[Haskell-beginners] Optimising a combinatorial algorithm?

Tue Sep 29 13:37:43 UTC 2015

Bernhard Herzog <bh at intevation.de> writes:

> On 24.09.2015, Mario Lang wrote:
>> TL;DR: My implementation looks elegant (to me), but is rather slow
>> compared to a well optimized C++ impl. of the same algorithm.  Runtime
>> differences are currently huge.  Looking for input on what I could
>> change to match C++ performance, without loosing too much expressiveness
>> of the code.
> [...]
>> Profiling tells me I am spending 90% of all the time in 'dur', which is my
>> small helper method to calculate the duration of a PartialVoice,
>> PartialMeasure or Voice.
>>
>> The project is setup to support profiling:
>>
>> git clone https://github.com/mlang/hbmc
>> cd hbmc
>> cabal run profiling
>
> Some performance tips:
>
> AFAICT, the main reason the dur methods are so slow is they traverses
> the lists much too often. An easy way to reduce that number is to cache
> the duration of lists of Sign values in PartialVoice by replacing the
> type alias with a new data type like this:
>
>   data PartialVoice = PV (Maybe Rational) [Sign]
>
> To always initialize the duration when constructing a PartialVoice, a
> helper function is useful:
>
>   mkPV signs = PV (sumDuration signs) signs
>
> Here sumDuration is defined in the same way as the current dur method
> for PartialVoice:
>
>   sumDuration :: Duration a => [a] -> Maybe Rational
>   sumDuration = foldl' (liftA2 (+)) (pure 0) . map dur
>
> The dur method for PartialVoice can then be implemented by simply
> accessing the cached value:
>
>   instance Duration PartialVoice where
>
>       dur (PV d _) = d
>
> Since that parameter of PV is lazy the actual sum is only computed when
> the value is needed and for any given PV value it is computed at most
> once.
>
> On my system, that change alone improved the running time by a factor of
> almost 10 according to the profiler output.

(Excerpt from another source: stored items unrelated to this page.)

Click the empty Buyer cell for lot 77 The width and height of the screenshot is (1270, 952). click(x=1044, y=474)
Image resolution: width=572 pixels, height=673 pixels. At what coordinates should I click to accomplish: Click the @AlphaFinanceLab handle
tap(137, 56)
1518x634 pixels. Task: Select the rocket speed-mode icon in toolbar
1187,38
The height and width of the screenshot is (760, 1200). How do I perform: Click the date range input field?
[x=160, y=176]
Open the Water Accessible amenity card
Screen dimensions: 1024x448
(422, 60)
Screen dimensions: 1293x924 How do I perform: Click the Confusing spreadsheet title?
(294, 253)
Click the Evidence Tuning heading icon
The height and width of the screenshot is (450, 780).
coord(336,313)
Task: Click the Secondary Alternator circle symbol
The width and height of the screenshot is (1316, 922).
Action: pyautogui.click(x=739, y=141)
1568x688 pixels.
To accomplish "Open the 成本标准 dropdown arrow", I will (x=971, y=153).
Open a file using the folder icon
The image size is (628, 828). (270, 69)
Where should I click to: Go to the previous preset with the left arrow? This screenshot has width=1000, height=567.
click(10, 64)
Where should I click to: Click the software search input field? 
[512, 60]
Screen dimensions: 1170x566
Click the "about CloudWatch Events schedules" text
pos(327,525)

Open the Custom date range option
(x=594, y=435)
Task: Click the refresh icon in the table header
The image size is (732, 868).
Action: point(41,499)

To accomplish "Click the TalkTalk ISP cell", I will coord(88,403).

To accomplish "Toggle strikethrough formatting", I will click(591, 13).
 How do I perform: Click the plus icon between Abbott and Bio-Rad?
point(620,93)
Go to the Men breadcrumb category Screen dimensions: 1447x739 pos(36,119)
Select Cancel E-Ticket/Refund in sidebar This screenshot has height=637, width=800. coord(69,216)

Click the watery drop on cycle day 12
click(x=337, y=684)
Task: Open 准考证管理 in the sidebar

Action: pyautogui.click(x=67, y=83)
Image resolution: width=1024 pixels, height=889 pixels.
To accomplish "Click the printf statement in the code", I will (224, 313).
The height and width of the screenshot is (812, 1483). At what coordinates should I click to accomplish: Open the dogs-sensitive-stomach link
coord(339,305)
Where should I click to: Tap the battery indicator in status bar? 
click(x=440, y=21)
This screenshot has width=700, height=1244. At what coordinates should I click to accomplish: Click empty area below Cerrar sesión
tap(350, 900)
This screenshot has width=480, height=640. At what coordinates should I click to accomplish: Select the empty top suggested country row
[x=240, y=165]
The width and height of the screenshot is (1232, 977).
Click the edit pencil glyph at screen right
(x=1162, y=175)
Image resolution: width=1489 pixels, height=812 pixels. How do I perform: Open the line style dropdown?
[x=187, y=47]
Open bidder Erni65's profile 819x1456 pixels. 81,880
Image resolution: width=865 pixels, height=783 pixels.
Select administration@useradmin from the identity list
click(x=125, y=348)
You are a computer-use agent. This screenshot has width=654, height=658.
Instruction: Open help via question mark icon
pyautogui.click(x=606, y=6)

Confirmed (committed).  Thanks a lot!  This indeed brought a factor of 10 speedup.
I wonder why the attempts to memoize dur by other people did not help at
all.
After all, this is just another type of memoisation, isn't it?

> Some other changes that can improve the speed:
>
> Use Integer instead of Rational.
>
> This should be possible since all duration values appear to be integer
> multiples of 1/128, so you can just represent them by that factor and
> use a newtype wrapper for increased type safety.

I will eventually have to deal with musical tuplets, so it is not just
128th values. I see your point, but I am going to delay that
optimisation until I know I really need it.

> Parameterize Sign with the type of the duration.
>
> AFAICT the only reason to wrap the duration in a Maybe is that you
> cannot assign a duration during parsing, so the parsers always assign
> Nothing as duration. The pvs function will always assign a Just-value to
> each Sign, however. So after parsing, the Measure has Nothing for the
> duration in every Sign, but the Measures returned by ms always have Just
> values. You you could express this in the types by parameterizing Sign
> and the other types with the type of a duration. The parser would then
> create e.g. Sign () values and pvs would turn those into e.g. Sign
> Rational values.

That is a good idea I was already thinking about.
Actually, what I am trying to figure out is how to do closely related,
but different, datatypes in Haskell.  In C++, I am used to being able to
inherit from an existing class, just adding the new fields I need.  This
works without name clashes obviously because two classes can have the
same field names without clashing.  However, I am missing something like
this from Haskell.
What I actually need in the long run, is a separate data type
for every enhancement step in my post-processing.  I current have
AmbiguousSign and Sign.  However, I will need more types like this, with
every step, I'd like to add yet another field, which is going to be
computed by that step.
AFAIU the parametrisation trick you mention above works for a single field.
How would I go about progressively adding more and more fields to a base
data type?

> This improves type safety, makes the meaning clearer and simplifies the
> code because you don't need to lift operations into the Maybe or do case
> analyses.

I agree.  Doing away with the Maybe was a good thing.

> Also, if you want to ignore parts of a pattern match, use "_" as the
> pattern, not "otherwise". In the way you used it, it introduces a new
> binding in that branch of the case expression and shadows the definition
> from the Prelude. Idiomatic use of "otherwise" is as the condition on
> the catch-all case of a guard.

Oh, thanks for pointing that out, I didn't realize at all that otherwise
doesn't work like expected in "normal" case expressions.

-- 
CYa,
  ⡍⠁⠗⠊⠕